Easily debug MPI applications using familiar tools such as gdb or an IDE (currently, only Visual Studio Code is supported. Feel free to leave requests/suggestions for other IDEs or debugging tools).
$ mpirun -n 8 -- mpidb mpi_app
Starts mpi_app using 8 MPI ranks with remote debuggers attached and writes the information required for debugging to the terminal.
$ mpirun -n 8 -- mpidb -r 0-2,5 mpi_app
Same, but only debugs ranks 0, 1, 2 and 5.
$ mpirun -n 8 -- mpidb mpi_app | mpidbc vscode launch.json
Same as the first example, but the output required for debugging is formatted by the helper tool mpidbc. The resulting launch.json file can be used to start interactive debugging sessions in Visual Studio Code.
-
gdbserver
- Required on all nodes/hosts where MPI ranks need to be debugged.
- In case the remote environment does not provide a gdbserver, the path to a gdbserver executable can be supplied by specifying
-g
on the command-line.
-
Python >= 3.6
- For running the helper tools.
-
A c++11-capable compiler (for building)
-
cmake >= 3.10 (optional)
- Used to create the build environment.
Here is an example that uses a build pipeline for GNU make on Ubuntu starting from the mpidb root directory:
$ mkdir build
$ cd build
$ cmake ../ -DCMAKE_BUILD_TYPE=RelWithDebInfo
$ make
The built executable can be found in build/bin/
.
Currently, the code base is so small that manual compilation is straight forward. Here is an example using g++:
$ mkdir build
$ cd src
$ g++ -std=c++11 -O3 -g Options.cpp mpidb.cpp -o ../build/mpidb
$ cd ../build
- mpidb does not debug the MPI layer. If there are bugs related to sending or receiving MPI messages of any kind, this tool might not be able to resolve those issues.

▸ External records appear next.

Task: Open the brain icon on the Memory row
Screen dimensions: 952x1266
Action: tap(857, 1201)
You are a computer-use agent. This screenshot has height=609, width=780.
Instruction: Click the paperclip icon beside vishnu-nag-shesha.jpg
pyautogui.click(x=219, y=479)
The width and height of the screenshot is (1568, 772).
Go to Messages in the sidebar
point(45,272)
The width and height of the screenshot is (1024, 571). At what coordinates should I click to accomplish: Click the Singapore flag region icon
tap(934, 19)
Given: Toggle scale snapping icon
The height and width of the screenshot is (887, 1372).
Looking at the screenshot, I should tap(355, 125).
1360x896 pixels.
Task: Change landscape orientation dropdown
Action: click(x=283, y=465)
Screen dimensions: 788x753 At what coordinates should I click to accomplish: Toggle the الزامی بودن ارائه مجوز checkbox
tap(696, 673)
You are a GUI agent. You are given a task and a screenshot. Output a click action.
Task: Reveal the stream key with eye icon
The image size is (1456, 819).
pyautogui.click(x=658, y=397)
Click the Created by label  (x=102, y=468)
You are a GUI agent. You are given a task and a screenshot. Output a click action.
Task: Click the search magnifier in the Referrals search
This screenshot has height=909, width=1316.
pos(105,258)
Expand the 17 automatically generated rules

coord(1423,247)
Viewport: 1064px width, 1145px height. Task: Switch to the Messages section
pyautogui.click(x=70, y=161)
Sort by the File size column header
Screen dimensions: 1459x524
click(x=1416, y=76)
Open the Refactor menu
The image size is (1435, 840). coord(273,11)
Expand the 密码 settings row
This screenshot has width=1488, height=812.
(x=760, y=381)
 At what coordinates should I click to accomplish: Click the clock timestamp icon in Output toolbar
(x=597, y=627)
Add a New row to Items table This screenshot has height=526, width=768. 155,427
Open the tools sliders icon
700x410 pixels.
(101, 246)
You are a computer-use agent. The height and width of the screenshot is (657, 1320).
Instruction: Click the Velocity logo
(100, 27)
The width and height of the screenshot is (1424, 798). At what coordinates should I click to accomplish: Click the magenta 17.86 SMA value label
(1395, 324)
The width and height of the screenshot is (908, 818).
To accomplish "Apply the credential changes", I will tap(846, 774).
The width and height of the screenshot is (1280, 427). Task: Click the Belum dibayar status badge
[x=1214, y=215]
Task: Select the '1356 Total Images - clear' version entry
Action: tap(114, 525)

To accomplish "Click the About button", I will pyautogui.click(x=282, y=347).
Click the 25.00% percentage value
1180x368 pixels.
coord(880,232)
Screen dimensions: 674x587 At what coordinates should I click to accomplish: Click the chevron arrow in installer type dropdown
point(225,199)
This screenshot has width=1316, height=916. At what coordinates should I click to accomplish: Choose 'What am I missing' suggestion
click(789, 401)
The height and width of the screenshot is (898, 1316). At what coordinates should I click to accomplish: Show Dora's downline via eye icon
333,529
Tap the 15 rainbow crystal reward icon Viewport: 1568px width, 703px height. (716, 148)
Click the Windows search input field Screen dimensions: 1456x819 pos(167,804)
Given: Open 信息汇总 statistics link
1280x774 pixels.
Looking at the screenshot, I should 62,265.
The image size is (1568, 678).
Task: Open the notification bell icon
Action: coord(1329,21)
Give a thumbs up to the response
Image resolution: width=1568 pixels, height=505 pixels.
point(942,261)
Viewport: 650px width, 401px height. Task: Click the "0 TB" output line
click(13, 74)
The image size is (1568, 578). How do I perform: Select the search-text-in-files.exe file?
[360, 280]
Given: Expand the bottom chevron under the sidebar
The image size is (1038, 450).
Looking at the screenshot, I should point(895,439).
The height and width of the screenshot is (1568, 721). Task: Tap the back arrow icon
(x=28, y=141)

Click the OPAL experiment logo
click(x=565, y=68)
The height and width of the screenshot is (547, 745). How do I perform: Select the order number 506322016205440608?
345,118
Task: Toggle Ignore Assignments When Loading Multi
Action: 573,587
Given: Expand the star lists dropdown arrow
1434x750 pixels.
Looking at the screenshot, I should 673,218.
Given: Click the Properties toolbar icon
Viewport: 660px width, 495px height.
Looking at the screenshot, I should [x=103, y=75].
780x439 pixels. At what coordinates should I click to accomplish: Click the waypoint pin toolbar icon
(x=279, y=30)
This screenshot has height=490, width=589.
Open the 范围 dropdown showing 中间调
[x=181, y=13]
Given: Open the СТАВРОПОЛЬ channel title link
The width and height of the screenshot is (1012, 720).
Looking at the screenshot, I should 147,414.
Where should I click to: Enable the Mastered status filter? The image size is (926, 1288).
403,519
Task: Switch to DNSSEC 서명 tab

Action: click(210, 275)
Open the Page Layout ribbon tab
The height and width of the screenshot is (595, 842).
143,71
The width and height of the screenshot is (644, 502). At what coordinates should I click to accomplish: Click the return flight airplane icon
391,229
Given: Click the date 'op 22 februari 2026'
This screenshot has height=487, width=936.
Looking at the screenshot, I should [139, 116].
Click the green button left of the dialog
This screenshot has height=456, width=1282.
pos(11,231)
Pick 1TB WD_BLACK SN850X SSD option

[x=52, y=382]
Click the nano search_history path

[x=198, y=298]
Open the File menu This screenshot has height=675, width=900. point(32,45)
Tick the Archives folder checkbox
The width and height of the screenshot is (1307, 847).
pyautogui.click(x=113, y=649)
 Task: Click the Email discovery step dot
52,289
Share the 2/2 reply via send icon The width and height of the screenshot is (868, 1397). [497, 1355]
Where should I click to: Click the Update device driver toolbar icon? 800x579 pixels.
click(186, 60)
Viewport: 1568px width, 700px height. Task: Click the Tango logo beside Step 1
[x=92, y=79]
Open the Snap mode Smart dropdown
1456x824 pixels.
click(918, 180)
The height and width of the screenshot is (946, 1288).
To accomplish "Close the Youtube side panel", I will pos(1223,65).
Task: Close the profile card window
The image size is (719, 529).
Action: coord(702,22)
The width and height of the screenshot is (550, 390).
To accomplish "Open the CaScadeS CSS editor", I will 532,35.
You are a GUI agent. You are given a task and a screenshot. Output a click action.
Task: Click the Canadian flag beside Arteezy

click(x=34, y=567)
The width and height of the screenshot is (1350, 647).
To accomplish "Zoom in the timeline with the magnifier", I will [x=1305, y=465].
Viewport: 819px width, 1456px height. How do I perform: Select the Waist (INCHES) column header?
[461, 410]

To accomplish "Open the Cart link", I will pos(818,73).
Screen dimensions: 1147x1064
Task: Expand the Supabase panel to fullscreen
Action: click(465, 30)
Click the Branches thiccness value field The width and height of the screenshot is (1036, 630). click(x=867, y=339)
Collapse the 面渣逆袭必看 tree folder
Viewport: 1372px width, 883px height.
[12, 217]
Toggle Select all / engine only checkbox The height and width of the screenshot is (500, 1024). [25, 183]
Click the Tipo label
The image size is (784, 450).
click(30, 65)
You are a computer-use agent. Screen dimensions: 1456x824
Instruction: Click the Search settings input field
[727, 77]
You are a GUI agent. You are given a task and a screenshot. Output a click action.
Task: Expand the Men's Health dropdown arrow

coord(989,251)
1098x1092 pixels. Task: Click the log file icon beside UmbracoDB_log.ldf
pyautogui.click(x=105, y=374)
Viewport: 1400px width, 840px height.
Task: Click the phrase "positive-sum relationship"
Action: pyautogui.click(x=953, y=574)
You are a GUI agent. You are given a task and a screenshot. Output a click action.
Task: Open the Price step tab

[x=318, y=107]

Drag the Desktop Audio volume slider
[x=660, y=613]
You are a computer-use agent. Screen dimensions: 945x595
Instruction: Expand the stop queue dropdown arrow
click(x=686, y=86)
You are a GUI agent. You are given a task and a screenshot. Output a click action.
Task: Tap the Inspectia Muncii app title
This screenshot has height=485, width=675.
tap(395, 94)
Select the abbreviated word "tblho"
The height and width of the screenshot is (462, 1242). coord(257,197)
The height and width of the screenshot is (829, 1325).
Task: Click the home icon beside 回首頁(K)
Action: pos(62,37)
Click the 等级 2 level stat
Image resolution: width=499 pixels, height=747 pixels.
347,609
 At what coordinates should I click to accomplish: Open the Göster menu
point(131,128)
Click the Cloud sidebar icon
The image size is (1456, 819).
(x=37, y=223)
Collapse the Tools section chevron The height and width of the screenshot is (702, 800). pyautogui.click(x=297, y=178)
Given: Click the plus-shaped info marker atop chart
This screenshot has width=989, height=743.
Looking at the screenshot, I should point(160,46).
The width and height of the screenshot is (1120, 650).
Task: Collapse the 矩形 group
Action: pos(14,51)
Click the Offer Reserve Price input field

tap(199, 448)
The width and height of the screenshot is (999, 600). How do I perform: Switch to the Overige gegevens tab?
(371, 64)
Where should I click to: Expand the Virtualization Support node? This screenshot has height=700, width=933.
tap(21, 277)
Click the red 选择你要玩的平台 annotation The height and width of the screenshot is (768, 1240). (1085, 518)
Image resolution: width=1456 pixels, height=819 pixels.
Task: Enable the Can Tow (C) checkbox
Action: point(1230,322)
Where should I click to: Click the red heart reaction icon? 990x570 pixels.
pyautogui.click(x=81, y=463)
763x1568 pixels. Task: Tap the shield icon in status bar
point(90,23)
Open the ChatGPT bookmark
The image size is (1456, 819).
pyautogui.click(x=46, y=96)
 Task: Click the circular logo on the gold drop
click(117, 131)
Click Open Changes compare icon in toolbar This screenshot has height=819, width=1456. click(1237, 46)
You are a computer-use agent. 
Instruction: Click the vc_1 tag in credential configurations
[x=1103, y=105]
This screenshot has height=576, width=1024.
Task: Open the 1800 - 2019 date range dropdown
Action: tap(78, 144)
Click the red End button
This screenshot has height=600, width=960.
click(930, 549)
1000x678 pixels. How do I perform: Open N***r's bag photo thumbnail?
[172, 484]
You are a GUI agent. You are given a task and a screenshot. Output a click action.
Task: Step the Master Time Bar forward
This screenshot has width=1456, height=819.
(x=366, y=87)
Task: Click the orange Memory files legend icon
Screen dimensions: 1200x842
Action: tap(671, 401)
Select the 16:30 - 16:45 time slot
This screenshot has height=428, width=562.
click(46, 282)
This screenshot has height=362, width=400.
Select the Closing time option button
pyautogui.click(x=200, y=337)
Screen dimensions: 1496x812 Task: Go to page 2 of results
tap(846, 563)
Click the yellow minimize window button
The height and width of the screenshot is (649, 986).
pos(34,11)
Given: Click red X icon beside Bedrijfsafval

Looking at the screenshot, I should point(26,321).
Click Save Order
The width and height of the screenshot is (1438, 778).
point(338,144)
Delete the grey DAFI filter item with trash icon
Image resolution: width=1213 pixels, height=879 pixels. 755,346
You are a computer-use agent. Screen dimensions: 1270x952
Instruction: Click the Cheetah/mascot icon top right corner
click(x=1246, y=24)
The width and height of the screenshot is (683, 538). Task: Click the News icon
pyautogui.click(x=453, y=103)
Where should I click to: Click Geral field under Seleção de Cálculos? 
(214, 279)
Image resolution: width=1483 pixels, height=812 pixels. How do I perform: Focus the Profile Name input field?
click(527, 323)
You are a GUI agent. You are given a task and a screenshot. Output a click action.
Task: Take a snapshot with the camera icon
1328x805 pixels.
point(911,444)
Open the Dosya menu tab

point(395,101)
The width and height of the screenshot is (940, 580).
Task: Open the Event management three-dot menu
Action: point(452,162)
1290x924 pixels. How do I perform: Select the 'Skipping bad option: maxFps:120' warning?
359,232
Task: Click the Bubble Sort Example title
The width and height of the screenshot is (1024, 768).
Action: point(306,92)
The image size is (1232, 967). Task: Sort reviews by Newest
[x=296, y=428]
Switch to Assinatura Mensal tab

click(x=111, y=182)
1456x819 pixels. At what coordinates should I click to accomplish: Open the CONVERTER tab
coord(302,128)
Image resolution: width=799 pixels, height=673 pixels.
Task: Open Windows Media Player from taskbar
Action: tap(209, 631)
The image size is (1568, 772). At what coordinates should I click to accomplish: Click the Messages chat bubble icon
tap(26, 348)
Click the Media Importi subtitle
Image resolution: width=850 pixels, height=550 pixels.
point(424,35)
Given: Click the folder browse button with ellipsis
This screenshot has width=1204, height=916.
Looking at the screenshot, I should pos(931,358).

- Depending on your job scheduler or MPI library, the command-line argument
--
may or may not be required to seperate the options for mpirun from the ones for mpidb. - Even though the MPI scheduler should terminate every child process cleanly, there can sometimes be zombie processes left alive. This may rarely happen if an internal error is encountered in either mpidb or mpidbc. I therefore suggest searching and killing any lingering processes (i.e. gdbserver, mpidb, etc.) on the affected nodes after such an error occurs.
- Remote-debugging communication happens over a certain range of TCP ports (that can be specified via
-p
command-line option). Make sure those ports are available and open between the remote and host machines.